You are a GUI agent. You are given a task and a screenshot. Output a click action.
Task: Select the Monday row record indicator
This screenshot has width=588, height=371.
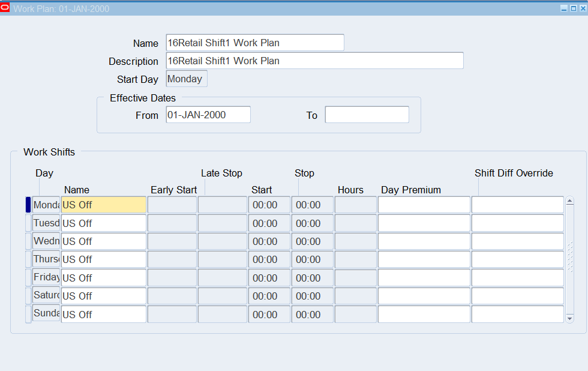[x=28, y=205]
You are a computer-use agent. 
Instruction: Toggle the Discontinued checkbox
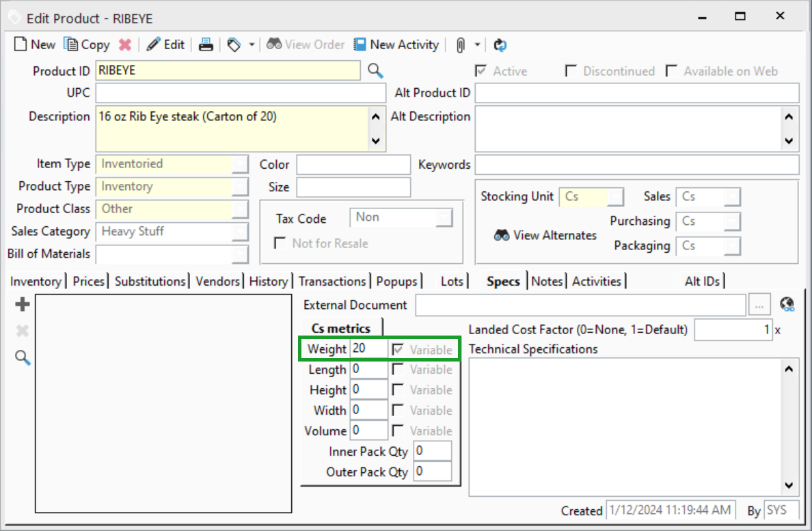pos(571,71)
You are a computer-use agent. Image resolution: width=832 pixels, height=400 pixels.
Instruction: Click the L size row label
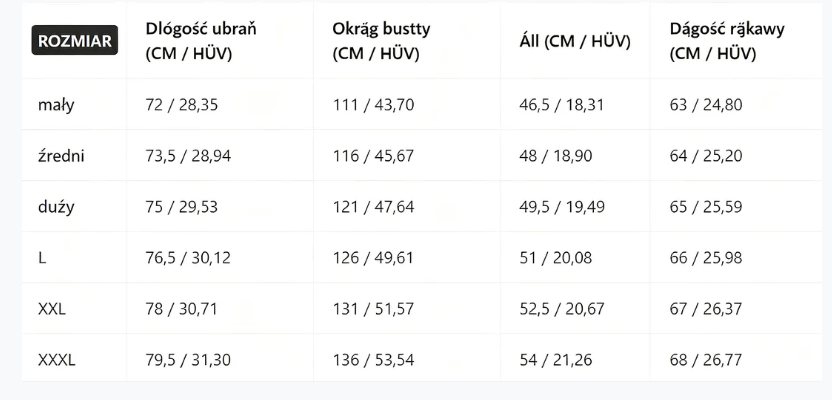tap(43, 258)
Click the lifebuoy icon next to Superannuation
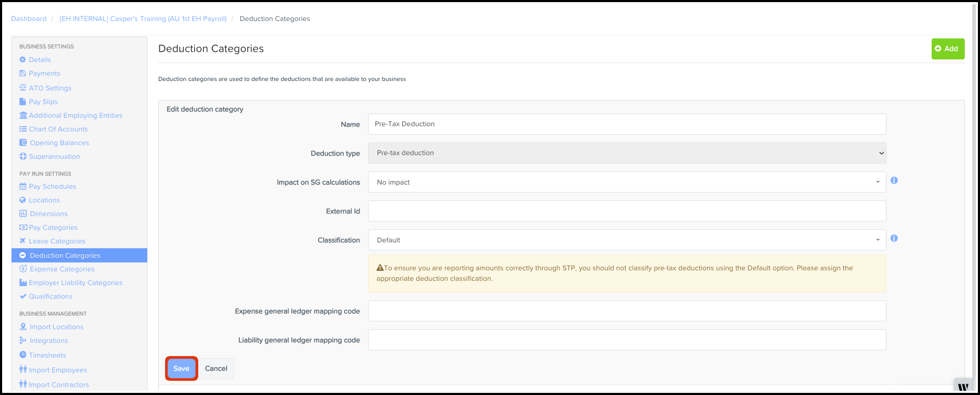The width and height of the screenshot is (980, 395). click(x=23, y=156)
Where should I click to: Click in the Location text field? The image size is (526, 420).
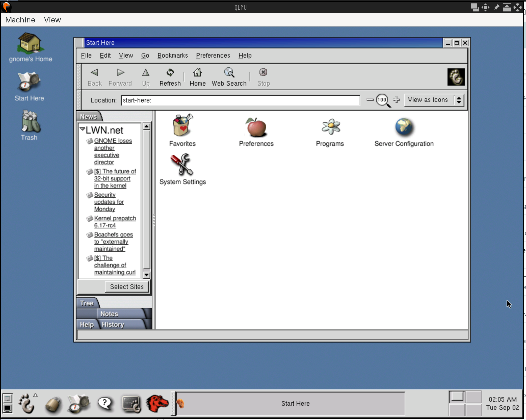tap(240, 100)
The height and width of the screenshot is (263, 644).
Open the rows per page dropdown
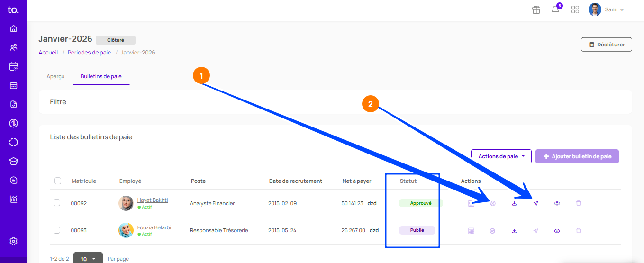coord(88,259)
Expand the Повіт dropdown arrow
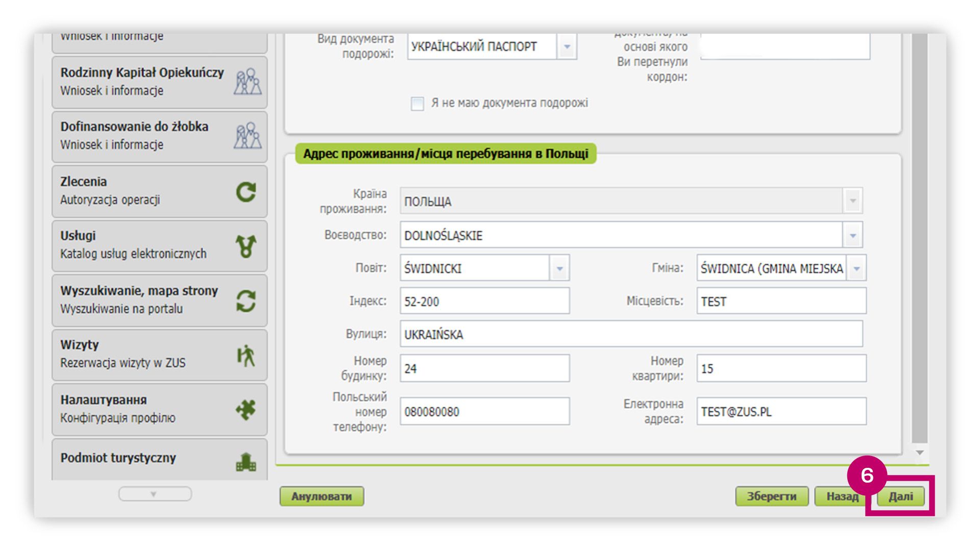Screen dimensions: 980x551 coord(559,268)
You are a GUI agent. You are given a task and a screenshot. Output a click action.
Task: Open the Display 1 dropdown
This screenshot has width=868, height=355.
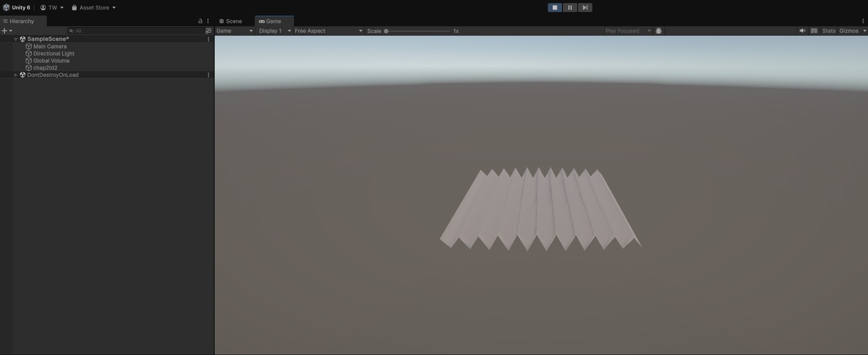click(x=274, y=31)
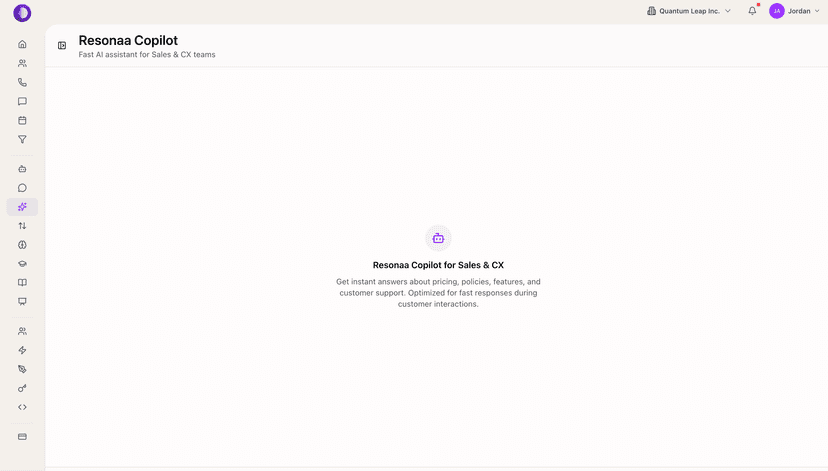Expand the Quantum Leap Inc. organization dropdown
828x471 pixels.
tap(689, 11)
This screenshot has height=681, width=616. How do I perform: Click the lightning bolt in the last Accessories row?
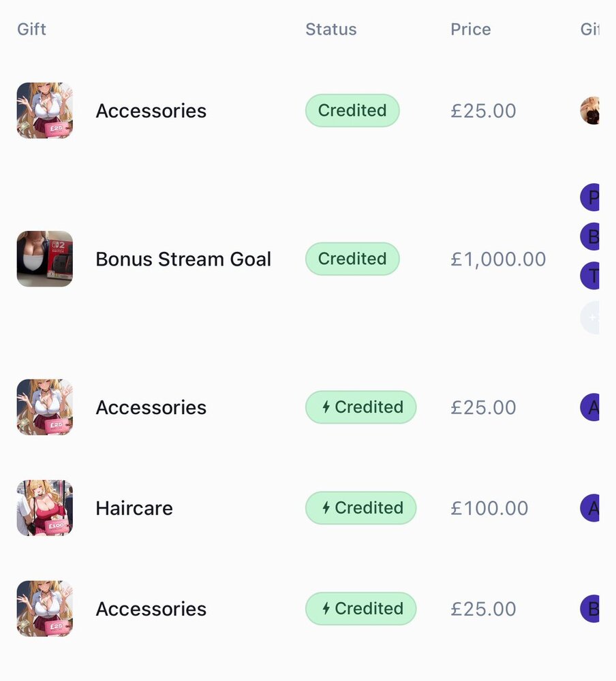pyautogui.click(x=326, y=609)
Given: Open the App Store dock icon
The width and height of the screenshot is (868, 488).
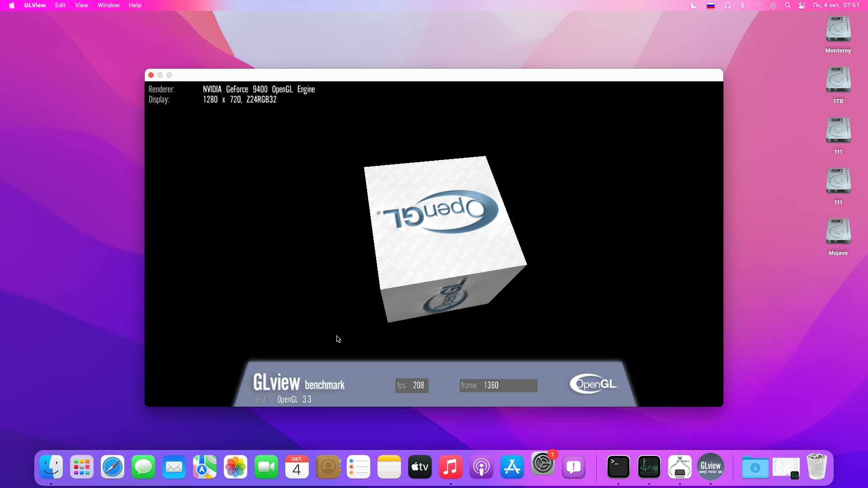Looking at the screenshot, I should click(x=512, y=467).
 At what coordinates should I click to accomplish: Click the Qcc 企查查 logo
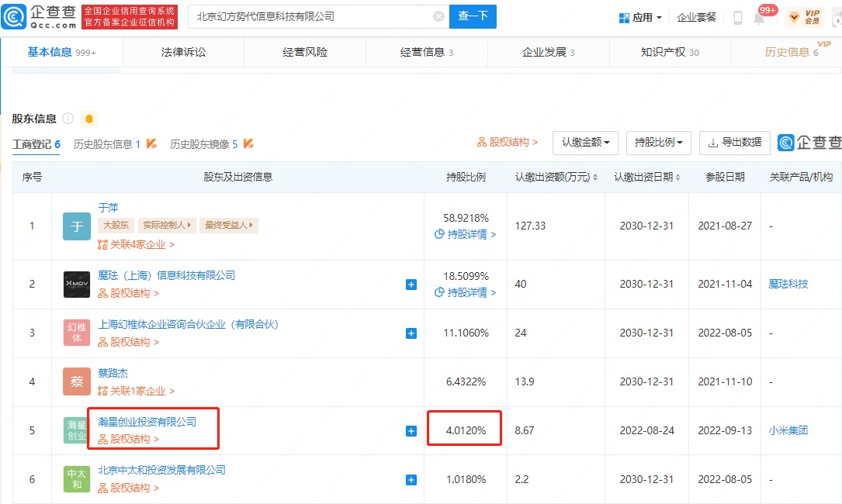(40, 16)
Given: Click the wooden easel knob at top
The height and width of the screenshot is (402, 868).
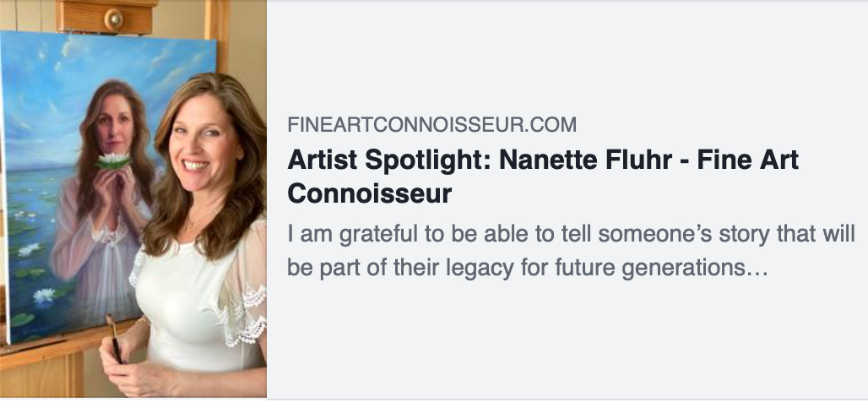Looking at the screenshot, I should [114, 19].
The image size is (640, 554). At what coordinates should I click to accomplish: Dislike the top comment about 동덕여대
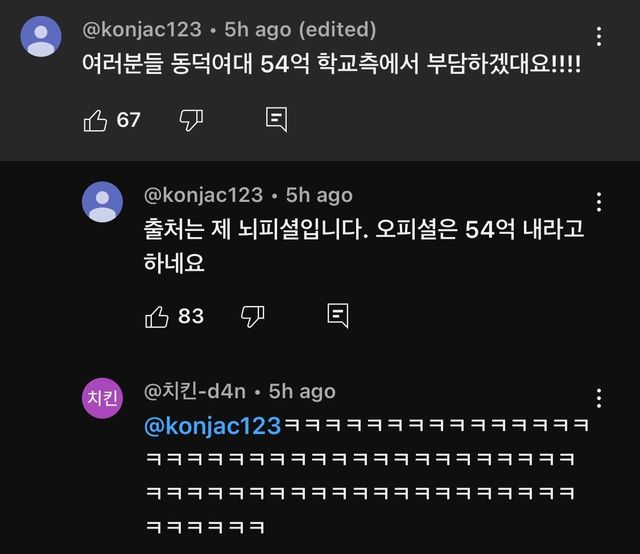[191, 120]
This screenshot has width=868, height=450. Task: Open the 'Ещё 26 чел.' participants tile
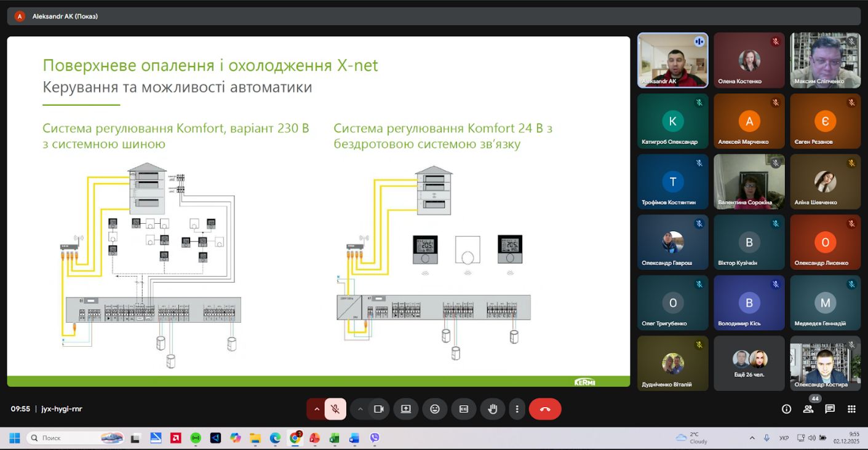[749, 363]
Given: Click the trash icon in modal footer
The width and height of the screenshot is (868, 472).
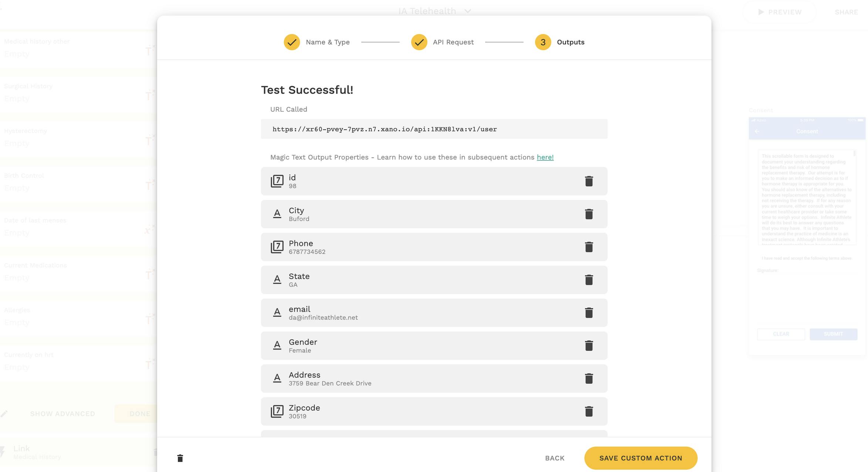Looking at the screenshot, I should 180,458.
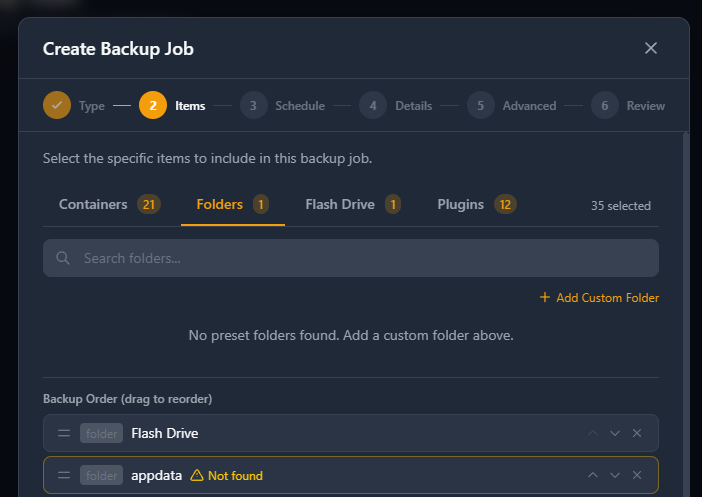Close the Create Backup Job dialog
Image resolution: width=702 pixels, height=497 pixels.
coord(651,48)
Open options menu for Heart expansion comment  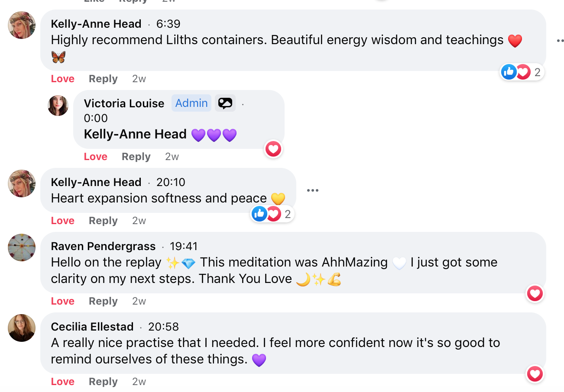(x=312, y=190)
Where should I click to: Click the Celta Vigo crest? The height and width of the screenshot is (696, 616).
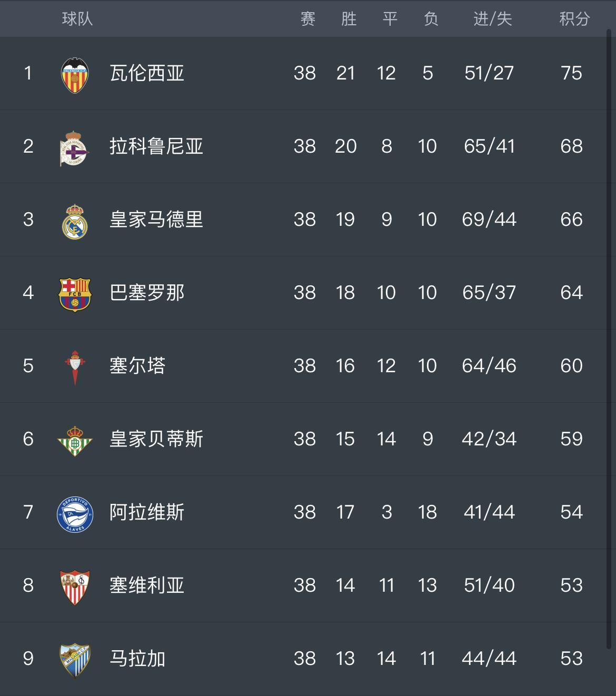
○ ○ ○ ○ ○ ○ ○
Switch "lightning bolt" to "thunderbolt" in the entries between the lines holding "Expand the Повіт dropdown arrow" and "pyautogui.click(x=326, y=609)", inclusive. Give back only those lines, otherwise unchanged, and leave the pictures out.

Expand the Повіт dropdown arrow
Screen dimensions: 980x551 coord(559,268)
You are a GUI agent. You are given a task and a screenshot. Output a click action.
Task: Open the Display 1 dropdown
This screenshot has width=868, height=355.
click(x=274, y=31)
Expand the Quantum Leap Inc. organization dropdown
828x471 pixels.
tap(689, 11)
This screenshot has height=681, width=616. How do I perform: Click the thunderbolt in the last Accessories row?
pyautogui.click(x=326, y=609)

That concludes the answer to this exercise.